PROBLEM REQUIREMENTS: Check each line below for the word "მასალების", and copy those that have it.
--- DATASET CONTENT Enclosed Below ---
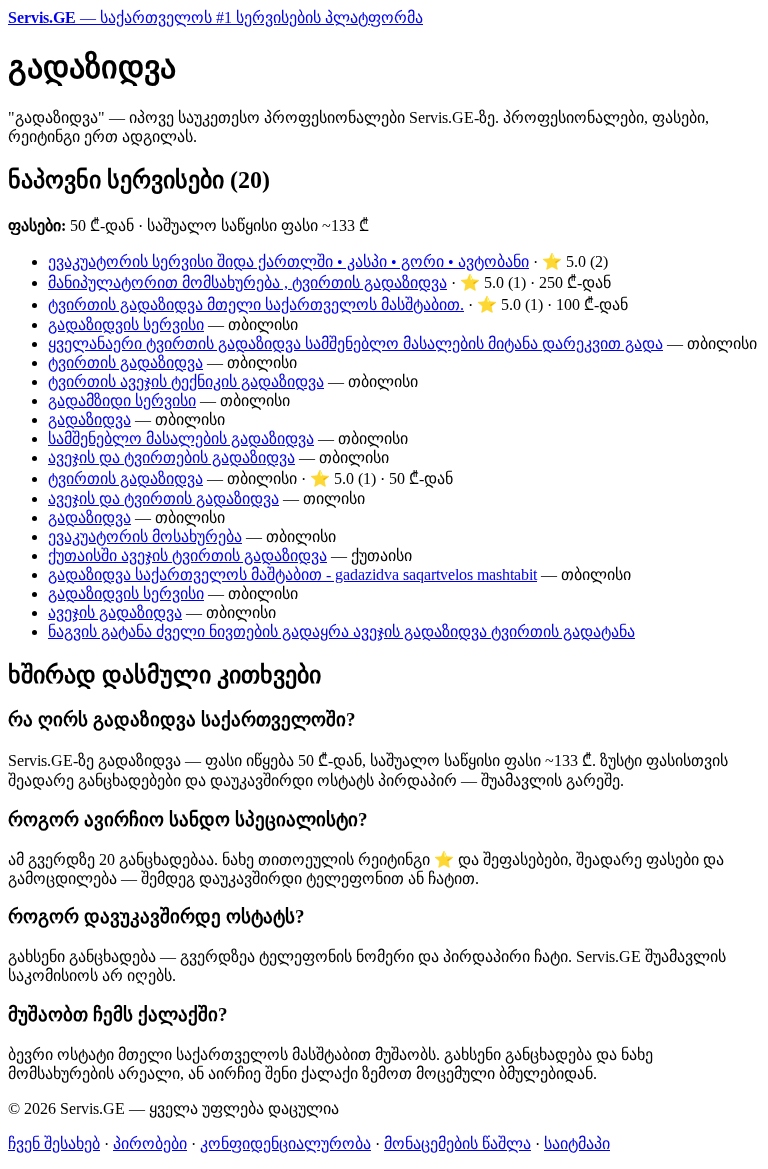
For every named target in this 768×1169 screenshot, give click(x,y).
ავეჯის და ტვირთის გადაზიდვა (163, 498)
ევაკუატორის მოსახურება (145, 536)
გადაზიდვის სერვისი (126, 324)
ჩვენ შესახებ (54, 1143)
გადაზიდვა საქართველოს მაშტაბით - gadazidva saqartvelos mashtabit (292, 574)
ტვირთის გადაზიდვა (125, 362)
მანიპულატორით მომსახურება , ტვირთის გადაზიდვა (247, 282)
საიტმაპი (577, 1143)
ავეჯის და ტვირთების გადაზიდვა (171, 457)
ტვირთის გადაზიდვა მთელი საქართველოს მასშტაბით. (256, 304)
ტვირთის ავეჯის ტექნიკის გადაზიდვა (186, 381)
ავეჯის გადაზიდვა (115, 612)
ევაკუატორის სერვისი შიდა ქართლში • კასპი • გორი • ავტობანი (288, 261)
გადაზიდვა (89, 419)
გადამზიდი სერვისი (122, 400)
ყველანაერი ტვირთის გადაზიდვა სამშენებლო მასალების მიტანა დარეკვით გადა (355, 343)
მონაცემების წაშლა (457, 1143)
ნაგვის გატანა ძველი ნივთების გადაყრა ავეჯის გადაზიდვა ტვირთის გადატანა (341, 631)
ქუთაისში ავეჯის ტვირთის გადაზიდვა (187, 555)
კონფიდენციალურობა (285, 1143)
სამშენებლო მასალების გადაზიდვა (181, 438)
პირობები (150, 1143)
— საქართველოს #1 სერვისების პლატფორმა (215, 17)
--- End of Enclosed DATASET CONTENT ---
ANSWER AREA:
ყველანაერი ტვირთის გადაზიდვა სამშენებლო მასალების მიტანა დარეკვით გადა (355, 343)
სამშენებლო მასალების გადაზიდვა (181, 438)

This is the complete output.